The chair he had been sitting on, with the white and black stripes, revealed a creature similar to the Veldstack, but smaller and spry. It turned its head and looked at Tully mournfully. The effect was overwhelming and Tully swayed and drew the glasses from his face.

“My eyes,” he explained. “They are weak.”

Pomplemys now looked like the smiling, thoughtful host again, and the deceit was gone. It could almost be as if he imagined it, but Tully believed the glasses told a true tale. There was a glint in Pomplemys’ eye, however, that suggested he did not quite believe the younger Eft.

“Let me see those glasses,” Pomplemys said carefully. “They seem finely made. Made in the city Circadie, were they? The frames are made of Meal-Apple wood, by the looks of them.”

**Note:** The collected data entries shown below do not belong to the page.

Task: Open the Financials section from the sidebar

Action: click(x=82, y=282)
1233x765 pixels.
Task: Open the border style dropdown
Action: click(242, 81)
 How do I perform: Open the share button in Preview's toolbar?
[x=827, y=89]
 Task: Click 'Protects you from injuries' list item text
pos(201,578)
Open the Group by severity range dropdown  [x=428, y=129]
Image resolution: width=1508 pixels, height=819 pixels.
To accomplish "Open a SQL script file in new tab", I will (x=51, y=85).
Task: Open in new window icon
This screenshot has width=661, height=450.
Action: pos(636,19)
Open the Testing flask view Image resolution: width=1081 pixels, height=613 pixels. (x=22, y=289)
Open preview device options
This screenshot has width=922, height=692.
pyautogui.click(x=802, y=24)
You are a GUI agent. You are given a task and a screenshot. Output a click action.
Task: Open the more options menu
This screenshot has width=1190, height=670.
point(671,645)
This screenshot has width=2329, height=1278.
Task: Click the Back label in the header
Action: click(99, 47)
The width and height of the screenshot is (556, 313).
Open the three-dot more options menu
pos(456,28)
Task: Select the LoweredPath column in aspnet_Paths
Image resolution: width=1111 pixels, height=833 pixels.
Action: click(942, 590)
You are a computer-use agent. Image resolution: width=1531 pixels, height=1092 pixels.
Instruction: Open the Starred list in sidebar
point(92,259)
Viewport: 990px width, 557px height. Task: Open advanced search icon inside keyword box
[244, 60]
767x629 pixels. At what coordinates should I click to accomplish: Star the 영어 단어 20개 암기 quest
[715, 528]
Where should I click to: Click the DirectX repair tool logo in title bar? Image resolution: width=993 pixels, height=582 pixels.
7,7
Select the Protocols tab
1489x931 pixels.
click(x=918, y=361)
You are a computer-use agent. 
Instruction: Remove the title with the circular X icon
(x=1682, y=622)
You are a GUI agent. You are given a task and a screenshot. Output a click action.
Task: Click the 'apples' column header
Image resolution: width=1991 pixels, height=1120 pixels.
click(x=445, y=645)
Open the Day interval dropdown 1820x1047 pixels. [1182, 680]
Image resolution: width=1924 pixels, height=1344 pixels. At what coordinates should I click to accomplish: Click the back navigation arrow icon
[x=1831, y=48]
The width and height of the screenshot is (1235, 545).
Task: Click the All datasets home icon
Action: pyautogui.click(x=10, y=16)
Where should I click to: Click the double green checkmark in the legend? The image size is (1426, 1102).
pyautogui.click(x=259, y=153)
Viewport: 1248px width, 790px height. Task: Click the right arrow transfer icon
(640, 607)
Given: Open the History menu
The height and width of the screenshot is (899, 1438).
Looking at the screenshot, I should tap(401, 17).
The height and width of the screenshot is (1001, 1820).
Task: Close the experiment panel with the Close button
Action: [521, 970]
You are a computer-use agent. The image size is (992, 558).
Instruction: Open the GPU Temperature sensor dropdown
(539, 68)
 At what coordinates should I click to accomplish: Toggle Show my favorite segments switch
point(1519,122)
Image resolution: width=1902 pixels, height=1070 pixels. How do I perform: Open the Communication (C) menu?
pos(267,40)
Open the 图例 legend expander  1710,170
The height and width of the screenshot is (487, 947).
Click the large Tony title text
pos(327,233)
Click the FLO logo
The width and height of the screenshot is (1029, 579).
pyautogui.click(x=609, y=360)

Tully tucked the glasses back inside his vest again. “They are fragile,” he said. “And they are the only pair I have. I need them to look closely at things. Books and letters and such,” he said.

Pomplemys seemed easily distracted. “Oh! A fellow reader!” he said. “I have quite a fine collection of books as well. All written by the greatest scholars of the age, although the universal tongue lacks poetry and wit, wouldn’t you say? I have heard much of the ages through my device, there.” And he gestured to a cabinet where a shiny metal thing was hidden, with great tubes and knobs atop its surface.

Tully nodded dumbly. He had never been taught to read, as reading was the realm of the highly-schooled and educated. Adults read, and mostly Dualings; little Efts did not. Reading was for great ones and scientists. He hoped that Pomplemys would not bring out a book and ask him to recite from it.

“So reader,” said Pomplemys. “Have you read any books by me?”

“No,” said Tully, surprised. “I have not encountered them, sir.”

“Sir!” laughed Pomplemys, clearly very drunk now on his brown syrup. “How the little Eft humors the old fellow! Well, I am a writer of some renown, although my books are not available to the general public, as it were. They are all in here.” And he tapped at the side of his head.

Tully glanced at Aarvord as if to suggest: “He is mad. And I have seen it through the glasses. He is bad as well.” The Grout seemed stupefied by the food and did not even respond to Tully’s mute gaze. Tully suspected that Elutia had been sent out of the room because of her ability to read minds. Could Pomplemys know about that? What if he could read minds as well?

“My treatise on the humans, for example,” continued the old Eft. “It always comes back to the humans, and what they left behind.”

“Again, sir, I suggest—that I can see nothing they left behind. My Wents taught me everything I kno
w,” said Tully. “And every work the humans made is as dust. Even the books say that,” he added importantly, knowing it to be true.